I am struggling for a while but I have not find any solution!
Thanks!
mydata.df.test_3_mutations_col <- structure(list(Individual = structure(c(1L, 1L, 1L, 3L, 3L, 3L, 3L, 3L, 3L, 5L, 5L, 5L, 6L, 6L,6L, 6L, 8L, 8L, 8L, 8L), .Label = c("p1", "p2", "p3", "p4", "p5", "p6", "p7", "p8", "p9"), class = "factor"), Variant_Classification.recode = structure(c(3L, 1L, 2L, 4L, 5L, 3L, 4L, 2L, 1L, 3L, 2L, 2L, 3L, 3L, 5L, 1L, 3L,5L, 1L, 3L), .Label = c("Noncoding", "Indel", "SNVs", "Splice_Site", "Translation_Start_Site"), class = "factor"), Canonical_Hugo_Symbol = structure(c(1L,1L, 1L, 1L, 1L, 1L, 1L, 2L, 2L, 2L, 2L, 2L, 2L, 1L, 1L, 1L, 1L,1L, 1L, 1L), .Label = c("Gene1", "Gene2"), class = "factor")), .Names = c("Individual", "Variant_Classification.recode","Canonical_Hugo_Symbol"), row.names = c(50L, 51L, 116L, 166L, 167L, 168L, 169L, 292L, 293L, 342L, 343L, 344L, 357L, 358L, 359L, 462L, 522L, 523L, 524L, 631L), class = "data.frame")

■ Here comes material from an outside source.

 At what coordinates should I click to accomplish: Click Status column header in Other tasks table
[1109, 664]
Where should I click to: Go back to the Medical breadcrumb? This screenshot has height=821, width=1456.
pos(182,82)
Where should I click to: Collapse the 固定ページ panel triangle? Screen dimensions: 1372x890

mydata.reshape <- reshape(mydata.df.test_3_mutations_col, direction = 'wide', idvar = 'Individual', timevar = 'Canonical_Hugo_Symbol')
colnames(mydata.reshape) <- sub("Variant_Classification.recode.(.*?)","\\1", colnames(mydata.reshape))
df <- melt(mydata.reshape, id = 'Individual', variable_name = 'Canonical_Hugo_Symbol')
df <- na.omit(df)
q <- ggplot(df,aes(Individual,variable,fill=value))+geom_raster() # Plot mutation group and fill with gene symbol
q + theme(axis.text.x=element_text(angle=-90, hjust = 1, size = 4), text = element_text(size=8), panel.background = element_blank() , panel.grid.major = element_line(colour = "black", size = 0.03)) + labs(x = "Patients ID", y = "Gene Symbol") + scale_fill_brewer(palette="Set1", name = "Variant Classification")
Now I have found the solution!
first I have to reorder the factor level and the data frame
mydata.df.test_3_mutations_col$Variant_Classification.recode <- factor(mydata.df.test_3_mutations_col$Variant_Classification.recode, levels = c("SNVs", "Indel", "Splice_Site", "Translation_Start_Site","Noncoding"),ordered = TRUE)
mydata.df.test_3_mutations_col <- mydata.df.test_3_mutations_col[order(mydata.df.test_3_mutations_col$Variant_Classification.recode),]
and then I can make the reshape for ggplot!
mydata.reshape <- reshape(mydata.df.test_3_mutations_col, direction = 'wide', idvar = 'Individual', timevar = 'Canonical_Hugo_Symbol')
colnames(mydata.reshape) <- sub("Variant_Classification.recode.(.*?)","\\1", colnames(mydata.reshape))
df <- melt(mydata.reshape, id = 'Individual', variable_name = 'Canonical_Hugo_Symbol')
df <- na.omit(df)